Mesenchymal stem cell therapy for retro-corneal membrane - A clinical challenge in full-thickness transplantation of biosynthetic corneal equivalents

Vijayalakshmi Rajendran; Magdalena Netuková; May Griffith; John V Forrester; Lucia Kuffova

doi:10.1016/j.actbio.2017.10.011

Mesenchymal stem cell therapy for retro-corneal membrane - A clinical challenge in full-thickness transplantation of biosynthetic corneal equivalents

Vijayalakshmi Rajendran, Magdalena Netuková, May Griffith, John V Forrester, Lucia Kuffova

Research output: Contribution to journal › Article › peer-review

6 Citations (Scopus)

Abstract

Artificial corneas (keratoprostheses) and biosynthetic collagen-based corneal equivalents are surgical implants designed to ease the global burden of corneal blindness.

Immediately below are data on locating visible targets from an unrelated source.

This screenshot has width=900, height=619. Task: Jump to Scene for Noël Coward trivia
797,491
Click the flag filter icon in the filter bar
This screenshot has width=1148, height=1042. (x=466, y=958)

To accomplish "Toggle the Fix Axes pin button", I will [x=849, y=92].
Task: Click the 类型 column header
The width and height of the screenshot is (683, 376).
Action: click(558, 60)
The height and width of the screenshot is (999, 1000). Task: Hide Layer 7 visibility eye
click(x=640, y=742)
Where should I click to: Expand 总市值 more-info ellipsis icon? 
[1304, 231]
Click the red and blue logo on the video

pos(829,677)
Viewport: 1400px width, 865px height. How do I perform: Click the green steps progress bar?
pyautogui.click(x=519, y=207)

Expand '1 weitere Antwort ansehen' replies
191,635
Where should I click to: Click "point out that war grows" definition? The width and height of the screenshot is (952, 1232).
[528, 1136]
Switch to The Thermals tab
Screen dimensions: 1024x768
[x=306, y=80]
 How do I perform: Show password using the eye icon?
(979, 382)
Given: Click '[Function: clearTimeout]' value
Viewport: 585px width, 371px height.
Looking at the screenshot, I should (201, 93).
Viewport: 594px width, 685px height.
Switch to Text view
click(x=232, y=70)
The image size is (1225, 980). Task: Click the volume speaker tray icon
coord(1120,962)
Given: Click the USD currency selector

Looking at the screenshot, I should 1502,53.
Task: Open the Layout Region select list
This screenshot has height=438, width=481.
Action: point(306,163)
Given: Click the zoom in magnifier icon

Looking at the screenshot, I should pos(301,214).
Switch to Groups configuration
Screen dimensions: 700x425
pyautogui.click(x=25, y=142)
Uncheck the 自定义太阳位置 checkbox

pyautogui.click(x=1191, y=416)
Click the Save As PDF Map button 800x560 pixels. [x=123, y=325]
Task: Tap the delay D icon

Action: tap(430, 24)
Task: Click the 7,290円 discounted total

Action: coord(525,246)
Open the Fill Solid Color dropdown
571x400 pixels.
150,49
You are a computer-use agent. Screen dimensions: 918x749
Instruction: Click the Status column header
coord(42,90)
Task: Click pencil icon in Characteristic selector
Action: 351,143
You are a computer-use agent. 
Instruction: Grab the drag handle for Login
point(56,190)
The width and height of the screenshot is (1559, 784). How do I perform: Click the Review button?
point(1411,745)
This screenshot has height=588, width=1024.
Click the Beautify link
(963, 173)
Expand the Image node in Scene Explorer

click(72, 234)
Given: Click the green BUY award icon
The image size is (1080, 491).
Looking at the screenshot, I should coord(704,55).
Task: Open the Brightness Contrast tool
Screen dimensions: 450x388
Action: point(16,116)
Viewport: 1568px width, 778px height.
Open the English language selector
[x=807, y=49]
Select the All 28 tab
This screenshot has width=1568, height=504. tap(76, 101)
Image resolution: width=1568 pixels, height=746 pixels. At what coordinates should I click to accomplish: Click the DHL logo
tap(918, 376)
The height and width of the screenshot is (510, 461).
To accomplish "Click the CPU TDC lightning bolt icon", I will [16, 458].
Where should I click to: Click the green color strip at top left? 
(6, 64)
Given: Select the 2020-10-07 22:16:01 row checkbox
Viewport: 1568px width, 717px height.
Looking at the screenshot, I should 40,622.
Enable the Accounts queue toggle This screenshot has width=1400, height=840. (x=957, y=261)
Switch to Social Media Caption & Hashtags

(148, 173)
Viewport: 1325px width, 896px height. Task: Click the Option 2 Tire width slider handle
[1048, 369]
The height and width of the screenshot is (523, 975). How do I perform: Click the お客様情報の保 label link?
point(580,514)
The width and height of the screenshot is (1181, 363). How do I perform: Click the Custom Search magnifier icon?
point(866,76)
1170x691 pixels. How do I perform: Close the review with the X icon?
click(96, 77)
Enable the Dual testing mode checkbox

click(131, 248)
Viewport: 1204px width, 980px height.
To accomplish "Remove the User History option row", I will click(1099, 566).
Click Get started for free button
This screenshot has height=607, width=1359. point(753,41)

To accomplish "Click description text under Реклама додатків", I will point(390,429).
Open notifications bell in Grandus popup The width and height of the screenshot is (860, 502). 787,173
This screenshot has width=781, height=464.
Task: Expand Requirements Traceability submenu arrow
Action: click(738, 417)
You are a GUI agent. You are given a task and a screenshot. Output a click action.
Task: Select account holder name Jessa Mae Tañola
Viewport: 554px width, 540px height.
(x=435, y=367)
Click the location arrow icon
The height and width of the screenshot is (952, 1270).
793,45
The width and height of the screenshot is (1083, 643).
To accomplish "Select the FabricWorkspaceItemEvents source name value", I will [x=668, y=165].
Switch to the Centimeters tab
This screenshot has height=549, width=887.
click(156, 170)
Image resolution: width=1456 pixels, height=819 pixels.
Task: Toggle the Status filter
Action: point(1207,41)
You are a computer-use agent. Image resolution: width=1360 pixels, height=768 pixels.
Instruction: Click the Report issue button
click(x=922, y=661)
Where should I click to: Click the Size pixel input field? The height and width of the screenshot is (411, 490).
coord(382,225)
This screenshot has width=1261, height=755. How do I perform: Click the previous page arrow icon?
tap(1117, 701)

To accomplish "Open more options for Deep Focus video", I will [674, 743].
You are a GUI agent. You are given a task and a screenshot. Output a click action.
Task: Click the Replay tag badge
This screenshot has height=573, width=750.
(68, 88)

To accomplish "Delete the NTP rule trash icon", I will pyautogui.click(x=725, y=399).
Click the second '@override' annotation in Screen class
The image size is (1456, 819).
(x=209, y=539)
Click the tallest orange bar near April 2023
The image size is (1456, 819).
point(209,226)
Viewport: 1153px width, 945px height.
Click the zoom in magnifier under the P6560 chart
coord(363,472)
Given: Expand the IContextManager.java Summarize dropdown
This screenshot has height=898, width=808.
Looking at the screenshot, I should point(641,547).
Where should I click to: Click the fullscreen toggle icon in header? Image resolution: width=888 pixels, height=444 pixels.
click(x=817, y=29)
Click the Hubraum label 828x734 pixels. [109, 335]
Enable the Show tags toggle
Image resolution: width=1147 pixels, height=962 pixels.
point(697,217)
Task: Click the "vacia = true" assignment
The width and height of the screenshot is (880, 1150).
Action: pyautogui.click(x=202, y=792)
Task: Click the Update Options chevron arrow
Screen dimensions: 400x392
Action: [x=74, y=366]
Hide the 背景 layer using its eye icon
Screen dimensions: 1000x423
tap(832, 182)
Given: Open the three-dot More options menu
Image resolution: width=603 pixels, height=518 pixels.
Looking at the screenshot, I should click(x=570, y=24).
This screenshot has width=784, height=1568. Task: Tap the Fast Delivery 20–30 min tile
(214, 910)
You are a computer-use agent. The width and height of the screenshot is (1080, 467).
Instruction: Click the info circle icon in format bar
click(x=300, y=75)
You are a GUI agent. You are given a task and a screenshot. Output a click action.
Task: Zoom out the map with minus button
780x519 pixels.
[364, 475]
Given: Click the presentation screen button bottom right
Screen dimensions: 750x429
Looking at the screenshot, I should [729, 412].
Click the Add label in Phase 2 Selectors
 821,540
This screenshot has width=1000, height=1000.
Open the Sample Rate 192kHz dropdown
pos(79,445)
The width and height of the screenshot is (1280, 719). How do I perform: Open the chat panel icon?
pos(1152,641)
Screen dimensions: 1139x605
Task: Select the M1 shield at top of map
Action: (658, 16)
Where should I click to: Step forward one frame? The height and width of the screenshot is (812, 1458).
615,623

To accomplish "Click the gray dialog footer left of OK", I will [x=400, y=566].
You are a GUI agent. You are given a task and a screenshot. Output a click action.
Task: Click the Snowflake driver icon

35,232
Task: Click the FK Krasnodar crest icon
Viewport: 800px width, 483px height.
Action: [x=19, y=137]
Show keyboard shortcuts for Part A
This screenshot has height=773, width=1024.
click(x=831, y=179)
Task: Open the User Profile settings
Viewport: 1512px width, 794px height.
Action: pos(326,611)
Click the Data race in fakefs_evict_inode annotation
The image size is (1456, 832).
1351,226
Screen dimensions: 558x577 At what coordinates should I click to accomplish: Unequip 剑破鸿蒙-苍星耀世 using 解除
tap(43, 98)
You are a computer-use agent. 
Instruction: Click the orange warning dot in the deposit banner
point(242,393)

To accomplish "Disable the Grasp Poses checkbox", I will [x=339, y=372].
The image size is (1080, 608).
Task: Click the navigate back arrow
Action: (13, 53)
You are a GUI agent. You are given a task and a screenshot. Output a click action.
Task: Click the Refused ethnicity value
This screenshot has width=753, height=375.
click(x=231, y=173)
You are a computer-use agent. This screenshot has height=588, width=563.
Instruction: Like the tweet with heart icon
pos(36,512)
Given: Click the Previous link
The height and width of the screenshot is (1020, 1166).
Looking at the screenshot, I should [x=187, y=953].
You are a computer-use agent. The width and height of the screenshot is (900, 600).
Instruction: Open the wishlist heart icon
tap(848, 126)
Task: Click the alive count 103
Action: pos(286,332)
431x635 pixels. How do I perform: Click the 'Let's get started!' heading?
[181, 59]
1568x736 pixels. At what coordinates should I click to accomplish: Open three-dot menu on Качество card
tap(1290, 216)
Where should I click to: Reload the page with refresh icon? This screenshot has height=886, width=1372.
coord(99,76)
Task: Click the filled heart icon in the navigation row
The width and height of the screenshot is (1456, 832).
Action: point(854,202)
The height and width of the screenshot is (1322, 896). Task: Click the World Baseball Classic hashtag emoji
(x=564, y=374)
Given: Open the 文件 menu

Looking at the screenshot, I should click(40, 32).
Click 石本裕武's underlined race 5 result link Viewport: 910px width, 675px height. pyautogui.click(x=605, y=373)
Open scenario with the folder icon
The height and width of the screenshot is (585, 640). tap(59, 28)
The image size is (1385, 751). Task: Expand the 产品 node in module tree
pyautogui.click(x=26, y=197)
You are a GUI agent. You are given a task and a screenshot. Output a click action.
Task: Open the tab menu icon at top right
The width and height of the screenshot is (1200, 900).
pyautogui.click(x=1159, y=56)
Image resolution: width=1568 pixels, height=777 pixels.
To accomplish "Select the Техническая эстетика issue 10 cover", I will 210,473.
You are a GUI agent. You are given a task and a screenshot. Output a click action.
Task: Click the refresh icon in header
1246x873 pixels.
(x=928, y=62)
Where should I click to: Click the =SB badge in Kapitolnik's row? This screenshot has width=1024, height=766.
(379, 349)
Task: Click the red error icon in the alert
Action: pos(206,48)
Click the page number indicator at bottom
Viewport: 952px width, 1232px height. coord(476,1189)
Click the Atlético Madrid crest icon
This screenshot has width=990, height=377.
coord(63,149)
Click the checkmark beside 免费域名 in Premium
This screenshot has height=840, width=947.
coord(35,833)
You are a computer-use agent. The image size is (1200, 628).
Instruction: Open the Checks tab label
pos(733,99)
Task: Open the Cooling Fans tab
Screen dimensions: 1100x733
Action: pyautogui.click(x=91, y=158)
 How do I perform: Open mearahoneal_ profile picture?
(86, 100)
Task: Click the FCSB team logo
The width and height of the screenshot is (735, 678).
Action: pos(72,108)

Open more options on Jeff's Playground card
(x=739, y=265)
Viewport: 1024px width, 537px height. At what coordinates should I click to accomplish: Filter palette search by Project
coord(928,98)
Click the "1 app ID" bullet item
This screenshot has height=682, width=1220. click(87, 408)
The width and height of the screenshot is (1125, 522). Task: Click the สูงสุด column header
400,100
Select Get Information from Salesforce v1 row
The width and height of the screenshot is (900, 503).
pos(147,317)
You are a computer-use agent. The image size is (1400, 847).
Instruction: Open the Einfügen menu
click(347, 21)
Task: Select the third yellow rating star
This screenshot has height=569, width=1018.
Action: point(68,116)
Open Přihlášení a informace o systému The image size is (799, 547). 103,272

However, keratoprostheses in many cases fail due to development of fibrous retro-corneal membranes (RCM). Fibrous membranes which develop in the anterior chamber after prosthesis implantation do so on a matrix of fibrin. This study investigated fibrin deposition and RCM formation after full-thickness collagen-based hydrogel implants and compared them with syngeneic and allogeneic corneal grafts in mice. Fibrin cleared from the anterior chamber within 14 days in both allo- and syn-grafts but, persisted in hydrogel implants and developed into dense retro-corneal membrane (RCM) which were heavily infiltrated by activated myofibroblasts. In contrast, the number of CD11b(+) macrophages infiltrating the initial deposition of fibrin in the anterior chamber (AC) after hydrogel implantation was markedly reduced compared to syn- and allo-grafts. Inoculation of mesenchymal stem cells prior to collagen gel implant promoted clearance of gel-associated fibrin from the anterior chamber. We propose that a failure of macrophage-mediated clearance of fibrin may be the cause of RCM formation after collagen-based hydrogel implants and that mesenchymal stem cell therapy promotes clearance of fibrin and prevents RCM formation.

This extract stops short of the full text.